- Exercise passage:
The 1951 Treaty of Paris, which created the ECSC, was superseded on 25 March 1957 by the Treaty of Rome, which established the European Economic Community (the forerunner to the European Union, created in 1993 through the Maastricht Treaty).

== Algeria and collapse ==
The trigger for the collapse of the Fourth Republic was the Algiers crisis of 1958. France was still a colonial power, although conflict and revolt had begun the process of decolonization. French West Africa, French Indochina, and French Algeria still sent representatives to the French parliament under systems of limited suffrage in the French Union. Algeria in particular, despite being the colony with the largest French-identifying population, saw rising pressure for separation from the Métropole. The situation was complicated by those in Algeria, such as the Pieds-Noirs, who wanted to stay part of France, so the Algerian War became not just a separatist movement but had elements of a civil war.

Further complications came when a section of the French Army rebelled and openly backed the Algérie française movement to defeat separation. Revolts and riots broke out in 1958 against the French government in Algiers, but there were no adequate and competent political initiatives by the French government in support of military efforts to end the rebellion owing to party politics. The feeling was widespread that another debacle like that of Indochina in 1954 was in the offing and that the government would order another precipitous pullout and sacrifice French honour to political expediency. This prompted General Jacques Massu to create a French settlers' committee to demand the formation of a new national government under General De Gaulle, who was a national hero and had advocated a strong military policy, nationalism and the retention of French control over Algeria. General Massu, who had gained prominence and authority when he ruthlessly suppressed Algerian militants, famously declared that unless General De Gaulle was returned to power, the French Army would openly revolt; General Massu and other senior generals covertly planned the takeover of Paris with 1,500 paratroopers preparing to take over airports with the support of French Air Force units. Armoured units from Rambouillet prepared to roll into Paris.

On 24 May, French paratroopers from the Algerian corps landed on Corsica, taking the French island in a bloodless action called Opération Corse. Operation Resurrection would be implemented if De Gaulle was not approved as leader by the French Parliament, if De Gaulle asked for military assistance to take power, or to thwart any organized attempt by the French Communist Party to seize power or stall De Gaulle's return.

De Gaulle, who had announced his retirement from politics a decade before, placed himself in the midst of the crisis, calling on the nation to suspend the government and create a new constitutional system. On 29 May 1958, French politicians agreed upon calling on De Gaulle to take over the government as prime minister. The French Army's willingness to support an overthrow of the constitutional government was a significant development in French politics. With Army support, De Gaulle's government terminated the Fourth Republic (the last parliament of the Fourth Republic voted for its dissolution) and drew up a new constitution proclaiming the French Fifth Republic in 1958.

- Data extract:

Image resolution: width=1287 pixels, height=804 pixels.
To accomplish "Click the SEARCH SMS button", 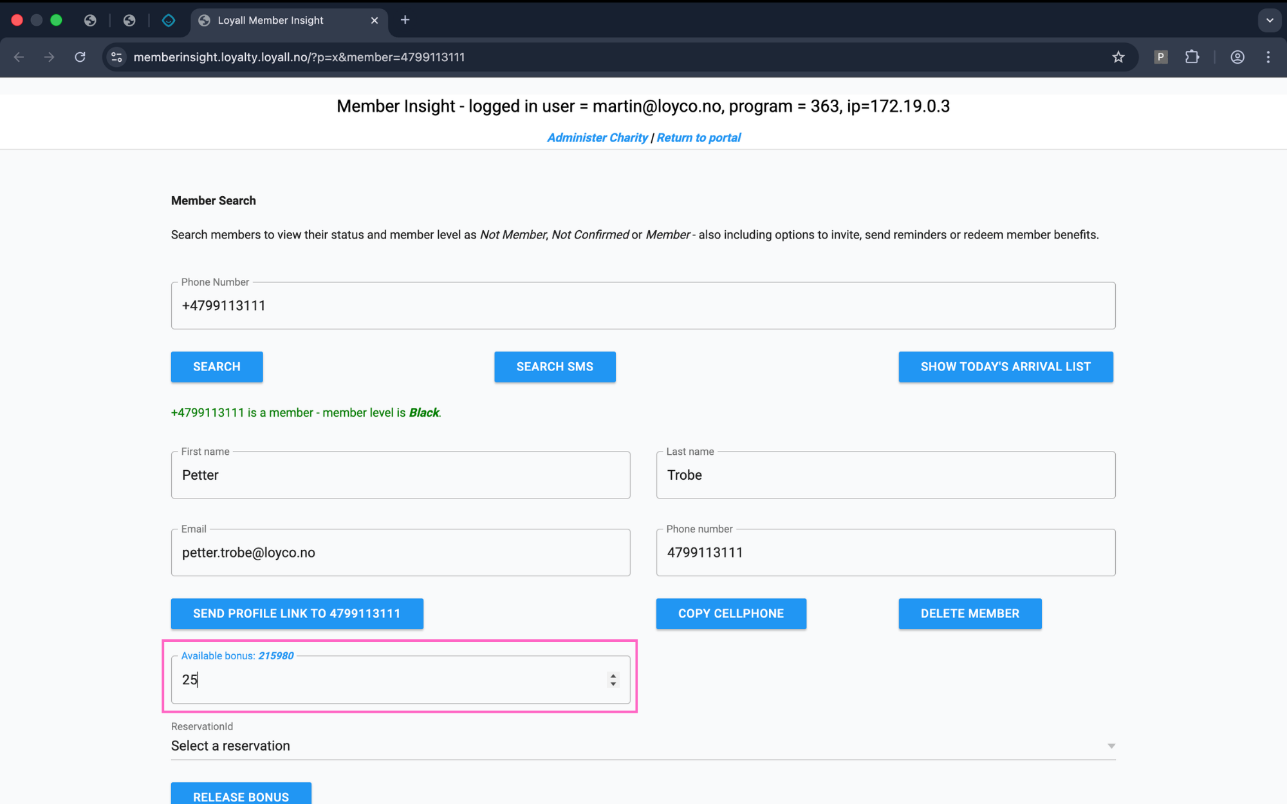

- Exercise directions:
Can you reproduce the passage on the Fourth Republic's collapse word for word, from "On 24 May, French" to "stall De Gaulle's return."? The material isn't needed here.

- Result:
On 24 May, French paratroopers from the Algerian corps landed on Corsica, taking the French island in a bloodless action called Opération Corse. Operation Resurrection would be implemented if De Gaulle was not approved as leader by the French Parliament, if De Gaulle asked for military assistance to take power, or to thwart any organized attempt by the French Communist Party to seize power or stall De Gaulle's return.